Poems of Martha Snell Nicholson

 

The Brightening Path of Pain

by Martha Snell Nicholson
[lightly edited]

Everyone needs to work in order to remain normal, and it is such a comfort that none of us are too ill to know the joy of accomplishment, the opportunity to win crowns, sheaves to lay at the feet of the Lord of the harvest. Years ago I was reading the Bible to a little boy of nine who had recently given his heart to Christ. He had had no Christian upbringing and thus the truth of the Word of God was new to him. I found that he caught the marvel of it in a way that shamed me at times. I was explaining about the five kinds of rewards, and read to him the verse, “Henceforth there is laid up for me a crown of righteousness . . .” [2 Tim. 4:8]

His eyes grew bigger and bigger, and at last he fairly gasped, “Oh, are there going to be crowns too? I should think it would be enough just to save our souls!”

There is so much we who are the Lord’s can do. I have long had the habit of praying for those whose stories of sin and sorrow are spread all over the pages of our newspapers, even for the murderers awaiting execution. And, of course, I pray for all Christian work and workers everywhere.

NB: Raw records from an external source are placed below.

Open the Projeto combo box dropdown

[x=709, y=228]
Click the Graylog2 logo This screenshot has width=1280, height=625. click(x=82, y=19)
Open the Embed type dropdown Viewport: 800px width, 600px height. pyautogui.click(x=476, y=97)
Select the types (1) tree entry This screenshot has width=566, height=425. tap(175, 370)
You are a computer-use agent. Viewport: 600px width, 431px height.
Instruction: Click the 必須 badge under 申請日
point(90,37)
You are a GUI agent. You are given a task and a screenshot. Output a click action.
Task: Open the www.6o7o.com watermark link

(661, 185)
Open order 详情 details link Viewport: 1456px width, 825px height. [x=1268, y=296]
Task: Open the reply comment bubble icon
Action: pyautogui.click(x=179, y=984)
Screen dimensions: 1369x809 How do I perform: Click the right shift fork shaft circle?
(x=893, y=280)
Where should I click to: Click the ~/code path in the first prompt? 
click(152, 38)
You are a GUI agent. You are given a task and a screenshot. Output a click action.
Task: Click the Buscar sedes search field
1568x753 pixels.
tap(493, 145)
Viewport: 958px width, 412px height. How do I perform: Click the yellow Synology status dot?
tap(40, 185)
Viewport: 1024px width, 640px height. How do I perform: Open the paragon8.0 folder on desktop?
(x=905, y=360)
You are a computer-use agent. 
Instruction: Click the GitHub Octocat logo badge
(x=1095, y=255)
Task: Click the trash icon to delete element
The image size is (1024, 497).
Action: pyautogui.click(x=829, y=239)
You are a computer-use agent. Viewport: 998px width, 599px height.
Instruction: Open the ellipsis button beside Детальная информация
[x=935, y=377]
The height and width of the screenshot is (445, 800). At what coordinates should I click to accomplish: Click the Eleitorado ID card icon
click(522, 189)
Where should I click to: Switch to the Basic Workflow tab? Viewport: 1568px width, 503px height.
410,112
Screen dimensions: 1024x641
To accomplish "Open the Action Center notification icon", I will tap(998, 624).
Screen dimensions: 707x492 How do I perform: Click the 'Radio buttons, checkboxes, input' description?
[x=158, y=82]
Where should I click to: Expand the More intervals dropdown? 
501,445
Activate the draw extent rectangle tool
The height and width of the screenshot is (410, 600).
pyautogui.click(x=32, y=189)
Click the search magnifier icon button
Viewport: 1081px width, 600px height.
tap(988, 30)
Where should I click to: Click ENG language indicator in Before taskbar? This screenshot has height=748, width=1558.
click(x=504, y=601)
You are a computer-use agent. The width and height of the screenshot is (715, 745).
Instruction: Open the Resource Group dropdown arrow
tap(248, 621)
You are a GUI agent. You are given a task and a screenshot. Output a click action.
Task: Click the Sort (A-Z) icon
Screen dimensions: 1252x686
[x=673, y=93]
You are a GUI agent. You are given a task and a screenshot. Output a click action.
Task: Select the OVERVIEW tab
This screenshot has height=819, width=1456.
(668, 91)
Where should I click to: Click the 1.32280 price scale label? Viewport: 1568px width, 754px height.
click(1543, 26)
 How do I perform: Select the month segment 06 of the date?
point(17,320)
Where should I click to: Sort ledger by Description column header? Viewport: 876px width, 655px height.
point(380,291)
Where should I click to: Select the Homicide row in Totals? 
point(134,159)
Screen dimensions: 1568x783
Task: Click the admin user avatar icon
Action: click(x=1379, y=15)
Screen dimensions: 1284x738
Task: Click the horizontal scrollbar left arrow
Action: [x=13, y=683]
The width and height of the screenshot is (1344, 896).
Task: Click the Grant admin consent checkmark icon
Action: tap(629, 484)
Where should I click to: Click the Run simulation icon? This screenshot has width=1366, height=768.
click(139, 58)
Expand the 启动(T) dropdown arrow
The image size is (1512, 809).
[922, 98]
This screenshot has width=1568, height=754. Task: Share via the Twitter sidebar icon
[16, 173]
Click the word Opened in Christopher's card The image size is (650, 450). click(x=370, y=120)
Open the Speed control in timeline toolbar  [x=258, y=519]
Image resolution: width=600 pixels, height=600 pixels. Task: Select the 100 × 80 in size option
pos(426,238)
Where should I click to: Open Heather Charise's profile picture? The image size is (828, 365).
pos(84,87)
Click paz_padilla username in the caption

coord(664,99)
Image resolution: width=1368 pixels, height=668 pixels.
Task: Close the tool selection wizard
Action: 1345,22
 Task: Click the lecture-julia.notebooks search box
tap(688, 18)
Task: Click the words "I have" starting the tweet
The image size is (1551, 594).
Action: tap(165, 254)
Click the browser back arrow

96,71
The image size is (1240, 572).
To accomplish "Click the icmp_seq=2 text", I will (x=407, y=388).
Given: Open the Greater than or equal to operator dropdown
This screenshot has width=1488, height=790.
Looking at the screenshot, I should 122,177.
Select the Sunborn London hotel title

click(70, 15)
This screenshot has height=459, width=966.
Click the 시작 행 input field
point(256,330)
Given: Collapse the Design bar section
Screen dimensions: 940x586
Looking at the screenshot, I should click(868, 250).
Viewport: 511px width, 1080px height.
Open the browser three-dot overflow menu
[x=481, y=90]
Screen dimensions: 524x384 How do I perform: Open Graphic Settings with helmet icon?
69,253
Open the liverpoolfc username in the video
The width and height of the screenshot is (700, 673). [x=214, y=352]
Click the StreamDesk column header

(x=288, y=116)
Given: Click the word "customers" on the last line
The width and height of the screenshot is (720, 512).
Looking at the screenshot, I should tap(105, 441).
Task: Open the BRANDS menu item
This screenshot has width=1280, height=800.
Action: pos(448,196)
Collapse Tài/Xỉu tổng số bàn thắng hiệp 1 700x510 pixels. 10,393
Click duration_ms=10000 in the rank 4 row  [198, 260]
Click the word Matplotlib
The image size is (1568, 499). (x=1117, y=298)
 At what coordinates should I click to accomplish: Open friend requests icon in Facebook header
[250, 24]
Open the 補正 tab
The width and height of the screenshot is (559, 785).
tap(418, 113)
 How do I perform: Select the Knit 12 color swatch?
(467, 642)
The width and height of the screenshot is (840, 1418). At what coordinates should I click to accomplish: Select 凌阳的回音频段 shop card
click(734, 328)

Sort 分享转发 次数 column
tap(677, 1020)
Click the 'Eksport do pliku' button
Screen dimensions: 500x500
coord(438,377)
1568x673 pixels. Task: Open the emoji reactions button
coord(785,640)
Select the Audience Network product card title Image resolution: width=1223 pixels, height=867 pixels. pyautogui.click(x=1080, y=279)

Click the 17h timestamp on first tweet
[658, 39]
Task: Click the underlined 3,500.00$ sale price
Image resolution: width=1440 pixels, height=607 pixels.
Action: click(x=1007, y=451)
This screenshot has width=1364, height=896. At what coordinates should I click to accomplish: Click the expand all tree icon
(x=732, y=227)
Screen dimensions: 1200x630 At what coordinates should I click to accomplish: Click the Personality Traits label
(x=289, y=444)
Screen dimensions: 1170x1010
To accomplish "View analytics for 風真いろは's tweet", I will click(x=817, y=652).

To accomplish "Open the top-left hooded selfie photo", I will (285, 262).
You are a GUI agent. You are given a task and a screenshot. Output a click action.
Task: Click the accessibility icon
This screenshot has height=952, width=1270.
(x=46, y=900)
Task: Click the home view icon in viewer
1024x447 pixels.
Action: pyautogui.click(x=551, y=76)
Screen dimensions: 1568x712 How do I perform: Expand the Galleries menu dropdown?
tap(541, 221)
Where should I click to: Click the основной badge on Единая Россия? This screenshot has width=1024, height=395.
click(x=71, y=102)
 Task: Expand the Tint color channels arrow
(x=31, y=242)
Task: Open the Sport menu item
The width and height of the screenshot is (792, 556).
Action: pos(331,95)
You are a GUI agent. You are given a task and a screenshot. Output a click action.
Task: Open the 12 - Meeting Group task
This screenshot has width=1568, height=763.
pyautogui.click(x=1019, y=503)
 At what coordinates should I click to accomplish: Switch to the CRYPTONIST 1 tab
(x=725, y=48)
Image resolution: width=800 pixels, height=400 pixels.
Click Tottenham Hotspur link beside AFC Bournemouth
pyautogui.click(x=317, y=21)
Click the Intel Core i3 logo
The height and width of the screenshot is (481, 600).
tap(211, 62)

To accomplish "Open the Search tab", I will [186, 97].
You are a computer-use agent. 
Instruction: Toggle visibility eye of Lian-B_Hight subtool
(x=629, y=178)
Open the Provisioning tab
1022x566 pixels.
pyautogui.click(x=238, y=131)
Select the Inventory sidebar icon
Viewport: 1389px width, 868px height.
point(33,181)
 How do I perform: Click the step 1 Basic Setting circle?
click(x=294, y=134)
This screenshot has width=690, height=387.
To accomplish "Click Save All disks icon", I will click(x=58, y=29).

Then there is that very quiet work of grace. All summer I have thrilled to a miracle in our back yard. We had a sapling fig tree, only knee high. We poured on the water, and it drank it in and spread its little branches to catch the sunshine. I took such pride in it and would stroke its straight strong trunk and limbs so unlike my twisted body. It grew so quietly, never a sound nor a stir, yet now it is six feet tall, and this fall gave us largess of gifts, great fat figs bursting with their own sweetness. So we, on quiet beds of pain, may drink in His Word, and open our hearts to His Holy Spirit until we too bear fruit.

It is such a blessing to know that God makes no mistakes, that this illness is not something that just happened to me. “Shall the thing framed say of him that framed it, He hath no understanding?” [Is. 29:16]  No, the enduring is mine, to be sure, but the responsibility for it is entirely His, and what a difference that makes! Nothing can even touch the child of God without His permissive will. It is not necessary for me to know the reasons, for they are safe with our dear Lord, “in whom are hid all the treasures of wisdom and knowledge.” [Col. 2:2-3]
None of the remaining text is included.